Foundation Changes Soil Testing Methods
Phosphorus (P) soil test methods do not test for total P content in soils because the amount that is plant available is much less than the total, and a good correlation between the two is not consistently observed. Also, water-soluble P tests are not used to determine crop responses because the amount of water-soluble P in soils is very small and, likewise, not usually related to the amount that is plant available. Current testing methods extract certain fractions of soil P thought to be plant available. That value is then matched with field-tested rate-response studies to estimate the likelihood of response to added P fertilizer.
Since 1994, the Noble Research Institute has sent all analytical samples to Ward Laboratories in Kearney, Neb. They have traditionally used methods called Bray/Kurtz P1 or Mehlich 2 to test for soil P, depending on soil pH and the presence of free carbonates in the solution. Most of our samples (those without free carbonates) are tested using the Bray/Kurtz P1 method, and it is accurate under most conditions encountered in the Foundation's service area.
Currently, regulations for nutrient management plans require the Mehlich III (pronounced "May-lick 3") extractant.
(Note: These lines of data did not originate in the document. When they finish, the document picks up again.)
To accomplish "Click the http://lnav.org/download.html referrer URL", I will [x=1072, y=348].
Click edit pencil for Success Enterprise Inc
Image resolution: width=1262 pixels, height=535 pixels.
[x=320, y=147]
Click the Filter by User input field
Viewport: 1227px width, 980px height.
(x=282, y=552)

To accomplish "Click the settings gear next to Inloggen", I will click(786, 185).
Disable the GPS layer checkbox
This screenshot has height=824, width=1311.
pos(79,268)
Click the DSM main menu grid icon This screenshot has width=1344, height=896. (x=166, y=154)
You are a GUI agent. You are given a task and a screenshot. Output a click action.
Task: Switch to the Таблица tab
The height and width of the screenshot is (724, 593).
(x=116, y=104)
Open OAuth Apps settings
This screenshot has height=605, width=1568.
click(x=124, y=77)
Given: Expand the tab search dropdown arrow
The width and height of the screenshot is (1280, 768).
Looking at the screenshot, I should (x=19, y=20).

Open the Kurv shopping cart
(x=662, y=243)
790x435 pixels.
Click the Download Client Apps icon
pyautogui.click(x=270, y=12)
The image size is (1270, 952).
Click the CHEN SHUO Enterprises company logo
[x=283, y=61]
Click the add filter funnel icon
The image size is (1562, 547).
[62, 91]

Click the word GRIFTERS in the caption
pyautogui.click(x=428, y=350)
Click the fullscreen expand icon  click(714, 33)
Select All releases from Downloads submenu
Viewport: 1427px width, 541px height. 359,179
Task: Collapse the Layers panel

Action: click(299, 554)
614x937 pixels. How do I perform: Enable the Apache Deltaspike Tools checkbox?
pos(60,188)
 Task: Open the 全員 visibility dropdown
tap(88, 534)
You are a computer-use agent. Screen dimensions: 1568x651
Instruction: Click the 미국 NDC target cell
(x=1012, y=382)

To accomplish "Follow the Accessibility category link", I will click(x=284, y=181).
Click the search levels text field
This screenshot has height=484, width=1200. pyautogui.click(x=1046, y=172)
It extracts similar amounts of P from soils but, unlike the Bray method, allows other nutrients to be tested with the same extractant solution. Because the Mehlich method is as good or better than Bray/Kurtz P1 and because it has become the standard for Oklahoma and other neighboring states, the Noble Research Institute has elected to change our P extractant method to Mehlich III on all samples we receive.
To our cooperators, this will mean slight changes in the raw sample numbers coming back from the lab, but no change in the fertilizer rate recommendations we make.
For example, if a soil test P index was 20 with the old method, it would be 24 with the new method. Similar small differences will occur throughout the range. Remember: because we are estimating plant-available P, the relative available amount is more important than the actual lab number. The fertilizer recommendation for the above site would still be 40 pounds of P2O5 per acre for winter wheat.
As always, plan ahead and take samples early enough to allow eight to 10 days for preparation and analysis.
The new method will be used on samples received after November 1, 2002. We anticipate only positive results from the change.